We *all* should be investing pretty heavily in both. In fact, I hoped
to make Bigtop 0.6.0 about polishing our tests and deployment
code, but Hadoop 2.0.3 story changed that. Hopefully Bigtop 0.7.0
will be a release where we really do invest a lot of energy in
making both squeaky clean.


I understand this, it will be nice to see them.

5 - The bigtop.mk BOM file was difficult to read and find errors with
eval and ?= as well as having archives set in Makefile and package.mk
doing a lot of tricky bash to get things going.

Could you, please elaborate? What exactly made it difficult? It is,
essentially, a bunch of key-value pairs (with $substitutions).

Yes its key value you pairs but its horrible to read. Coupled with a
$eval at the end of each component.
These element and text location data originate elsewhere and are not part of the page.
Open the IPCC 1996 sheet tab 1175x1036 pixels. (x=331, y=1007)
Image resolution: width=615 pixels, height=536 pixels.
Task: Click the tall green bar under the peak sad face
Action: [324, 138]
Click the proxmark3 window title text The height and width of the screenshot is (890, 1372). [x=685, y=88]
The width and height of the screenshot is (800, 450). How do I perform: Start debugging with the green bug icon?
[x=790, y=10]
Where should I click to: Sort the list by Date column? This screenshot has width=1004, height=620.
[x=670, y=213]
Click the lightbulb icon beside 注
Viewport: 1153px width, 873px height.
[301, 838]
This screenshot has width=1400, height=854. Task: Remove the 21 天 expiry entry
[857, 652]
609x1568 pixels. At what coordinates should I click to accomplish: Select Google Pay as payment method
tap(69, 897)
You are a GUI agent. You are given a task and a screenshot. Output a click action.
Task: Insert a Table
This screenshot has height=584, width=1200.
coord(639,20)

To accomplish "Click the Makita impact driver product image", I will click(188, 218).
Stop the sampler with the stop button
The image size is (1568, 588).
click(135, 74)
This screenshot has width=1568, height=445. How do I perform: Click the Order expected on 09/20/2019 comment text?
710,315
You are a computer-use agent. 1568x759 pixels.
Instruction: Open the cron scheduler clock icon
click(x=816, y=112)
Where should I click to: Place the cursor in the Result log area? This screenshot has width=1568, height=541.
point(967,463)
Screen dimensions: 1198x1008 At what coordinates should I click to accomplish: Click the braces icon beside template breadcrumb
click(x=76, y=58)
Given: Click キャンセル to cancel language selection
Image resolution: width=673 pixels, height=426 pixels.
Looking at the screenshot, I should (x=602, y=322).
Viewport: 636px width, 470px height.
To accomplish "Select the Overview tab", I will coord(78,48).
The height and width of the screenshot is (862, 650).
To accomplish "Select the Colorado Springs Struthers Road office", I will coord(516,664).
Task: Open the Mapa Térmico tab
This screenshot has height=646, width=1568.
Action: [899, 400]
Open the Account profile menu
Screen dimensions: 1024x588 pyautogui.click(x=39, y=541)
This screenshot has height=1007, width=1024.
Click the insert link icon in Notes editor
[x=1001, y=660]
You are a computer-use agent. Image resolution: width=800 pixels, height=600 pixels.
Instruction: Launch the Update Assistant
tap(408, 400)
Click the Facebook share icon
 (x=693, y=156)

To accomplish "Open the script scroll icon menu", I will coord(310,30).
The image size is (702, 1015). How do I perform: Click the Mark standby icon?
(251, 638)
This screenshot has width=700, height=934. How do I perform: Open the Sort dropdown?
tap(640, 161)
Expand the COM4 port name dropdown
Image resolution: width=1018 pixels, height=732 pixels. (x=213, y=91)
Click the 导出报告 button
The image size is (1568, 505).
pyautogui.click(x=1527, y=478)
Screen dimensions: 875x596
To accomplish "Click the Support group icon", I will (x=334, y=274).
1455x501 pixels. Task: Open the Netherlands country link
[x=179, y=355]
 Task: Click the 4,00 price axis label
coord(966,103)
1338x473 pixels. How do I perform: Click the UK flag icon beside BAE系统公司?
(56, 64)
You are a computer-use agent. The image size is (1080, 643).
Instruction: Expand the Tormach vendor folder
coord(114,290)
I dunno this is a glorified config
file and i tend to be very pragmatic about this and think this isn't
what it should look like.


One thing to note is this isn't any extra dependency as this is just
stock python code no need for pip install or easy_install of modules.
And almost all distro's of linux/unix come with python so i think its fine.

That's my biggest worry -- I had *terrible* luck with Python breaking
between different Linux distributions.

Thanks,
Roman.


I understand your worry there, this code is pure python no extra depends
for now. So that's good and if i get rid of my with usage i can make it
python >= 2.4 and this is eliminate this worry dead.

Java is by far worse for this problem. example:
gcj/eclipse/openjdk/oracle...{5,6,7,8}?

And how do you get a standard java version on each linux distro?

I will come back with a more solid implementation with deployment and
testing.

--Phil



Frankly, whether it's java, python, scala or any other language (erlang included), they would all work for this purpose. Our build system is not that complicated and any of these languages would be better than our makefile, even if I have grown fond of it.


In this case I would tend to prefer python because it requires less dependencies (ie. I don't have groovy installed and I don't plan on installing it, and no maven/gradle would not make it any better).